▶ [Aim of the exercise] Reproduce the data below, starting at the line that contains "Click the refrigerator snowflake symbol" and ending after the line that contains "click(x=56, y=91)", with every line kept, requests included. Multiply each click coordinate in the answers by 1.9 and round to the nearest whole number, halves up, leaving all other numbers unchanged.

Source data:
•••••

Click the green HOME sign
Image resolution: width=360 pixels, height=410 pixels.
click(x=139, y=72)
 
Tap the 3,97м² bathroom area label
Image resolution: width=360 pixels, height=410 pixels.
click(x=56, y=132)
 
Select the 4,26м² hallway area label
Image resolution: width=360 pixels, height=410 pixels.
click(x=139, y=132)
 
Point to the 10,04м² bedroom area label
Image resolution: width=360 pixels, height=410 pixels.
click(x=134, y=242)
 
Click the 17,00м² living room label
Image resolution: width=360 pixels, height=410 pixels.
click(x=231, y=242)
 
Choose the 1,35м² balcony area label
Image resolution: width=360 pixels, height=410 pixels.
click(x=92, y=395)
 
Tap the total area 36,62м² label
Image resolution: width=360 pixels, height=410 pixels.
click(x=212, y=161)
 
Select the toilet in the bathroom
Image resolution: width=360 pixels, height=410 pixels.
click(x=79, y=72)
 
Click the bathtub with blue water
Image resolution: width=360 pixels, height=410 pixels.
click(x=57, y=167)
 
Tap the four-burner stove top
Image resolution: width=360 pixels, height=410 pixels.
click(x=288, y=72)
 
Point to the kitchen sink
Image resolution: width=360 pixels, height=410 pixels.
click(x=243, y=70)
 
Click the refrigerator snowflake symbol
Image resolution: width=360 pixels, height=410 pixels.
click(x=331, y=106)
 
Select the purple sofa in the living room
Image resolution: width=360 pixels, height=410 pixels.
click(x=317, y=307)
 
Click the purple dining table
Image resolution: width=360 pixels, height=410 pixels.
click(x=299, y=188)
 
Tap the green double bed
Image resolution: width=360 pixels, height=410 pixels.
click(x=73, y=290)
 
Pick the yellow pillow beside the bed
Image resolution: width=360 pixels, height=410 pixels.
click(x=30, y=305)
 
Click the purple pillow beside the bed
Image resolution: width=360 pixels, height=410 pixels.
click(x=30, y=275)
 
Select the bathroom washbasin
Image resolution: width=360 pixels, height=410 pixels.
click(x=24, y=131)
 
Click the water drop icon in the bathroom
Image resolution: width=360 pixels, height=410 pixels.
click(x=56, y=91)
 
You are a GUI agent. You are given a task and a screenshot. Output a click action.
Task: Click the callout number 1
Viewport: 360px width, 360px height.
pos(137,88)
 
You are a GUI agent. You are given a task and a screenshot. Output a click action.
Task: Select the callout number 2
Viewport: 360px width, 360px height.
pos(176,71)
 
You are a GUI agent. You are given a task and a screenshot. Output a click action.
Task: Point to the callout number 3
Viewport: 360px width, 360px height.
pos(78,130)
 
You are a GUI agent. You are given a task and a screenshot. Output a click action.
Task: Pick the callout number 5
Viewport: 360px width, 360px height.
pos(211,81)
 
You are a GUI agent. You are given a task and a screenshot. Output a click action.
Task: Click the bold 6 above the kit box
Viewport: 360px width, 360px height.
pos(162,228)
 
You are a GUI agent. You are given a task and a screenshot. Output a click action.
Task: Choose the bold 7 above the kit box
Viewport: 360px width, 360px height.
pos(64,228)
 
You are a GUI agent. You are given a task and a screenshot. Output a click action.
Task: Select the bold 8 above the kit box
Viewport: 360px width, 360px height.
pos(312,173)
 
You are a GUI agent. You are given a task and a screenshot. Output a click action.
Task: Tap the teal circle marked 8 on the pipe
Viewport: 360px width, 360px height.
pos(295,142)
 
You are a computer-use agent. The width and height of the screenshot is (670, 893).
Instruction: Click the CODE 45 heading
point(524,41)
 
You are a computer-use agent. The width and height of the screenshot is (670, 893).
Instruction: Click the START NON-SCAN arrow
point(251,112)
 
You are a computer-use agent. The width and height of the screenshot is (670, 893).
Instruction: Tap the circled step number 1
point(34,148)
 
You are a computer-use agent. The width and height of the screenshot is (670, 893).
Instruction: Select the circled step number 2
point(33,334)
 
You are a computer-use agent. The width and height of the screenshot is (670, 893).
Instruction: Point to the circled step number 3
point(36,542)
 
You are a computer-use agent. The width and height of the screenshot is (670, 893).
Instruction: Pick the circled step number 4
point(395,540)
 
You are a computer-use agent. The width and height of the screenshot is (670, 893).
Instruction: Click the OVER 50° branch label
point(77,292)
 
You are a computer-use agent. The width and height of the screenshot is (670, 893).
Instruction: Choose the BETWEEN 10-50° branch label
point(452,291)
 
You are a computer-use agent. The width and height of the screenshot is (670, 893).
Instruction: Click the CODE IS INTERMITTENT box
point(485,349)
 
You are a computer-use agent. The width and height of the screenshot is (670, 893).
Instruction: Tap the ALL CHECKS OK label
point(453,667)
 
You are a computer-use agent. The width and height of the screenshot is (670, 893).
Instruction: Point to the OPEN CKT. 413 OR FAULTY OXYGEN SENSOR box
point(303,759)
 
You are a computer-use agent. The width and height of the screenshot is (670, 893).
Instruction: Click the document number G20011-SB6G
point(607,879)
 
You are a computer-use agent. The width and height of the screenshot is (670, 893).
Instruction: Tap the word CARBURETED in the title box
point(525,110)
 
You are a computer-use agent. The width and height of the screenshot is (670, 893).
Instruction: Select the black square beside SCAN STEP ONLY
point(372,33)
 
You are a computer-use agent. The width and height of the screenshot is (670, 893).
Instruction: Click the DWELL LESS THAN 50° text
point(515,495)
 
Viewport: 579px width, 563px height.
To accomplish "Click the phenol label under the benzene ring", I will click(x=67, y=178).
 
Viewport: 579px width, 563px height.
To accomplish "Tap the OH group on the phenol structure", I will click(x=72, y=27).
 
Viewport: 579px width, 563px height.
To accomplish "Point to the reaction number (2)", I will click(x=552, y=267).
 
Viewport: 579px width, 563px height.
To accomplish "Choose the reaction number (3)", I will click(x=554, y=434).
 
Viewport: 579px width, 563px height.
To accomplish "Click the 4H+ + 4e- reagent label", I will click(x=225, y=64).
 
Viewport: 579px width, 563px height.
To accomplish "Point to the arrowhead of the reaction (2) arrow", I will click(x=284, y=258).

•••••

▶ [Output for this task]
Click the refrigerator snowflake symbol
Image resolution: width=360 pixels, height=410 pixels.
click(x=629, y=201)
 
Select the purple sofa in the living room
Image resolution: width=360 pixels, height=410 pixels.
click(x=602, y=583)
 
Click the purple dining table
Image resolution: width=360 pixels, height=410 pixels.
click(x=568, y=357)
 
Tap the green double bed
Image resolution: width=360 pixels, height=410 pixels.
click(x=139, y=551)
 
Pick the yellow pillow beside the bed
Image resolution: width=360 pixels, height=410 pixels.
click(x=57, y=580)
 
Click the purple pillow beside the bed
Image resolution: width=360 pixels, height=410 pixels.
click(x=57, y=523)
 
Select the bathroom washbasin
Image resolution: width=360 pixels, height=410 pixels.
click(x=46, y=249)
 
Click the water drop icon in the bathroom
Image resolution: width=360 pixels, height=410 pixels.
click(x=106, y=173)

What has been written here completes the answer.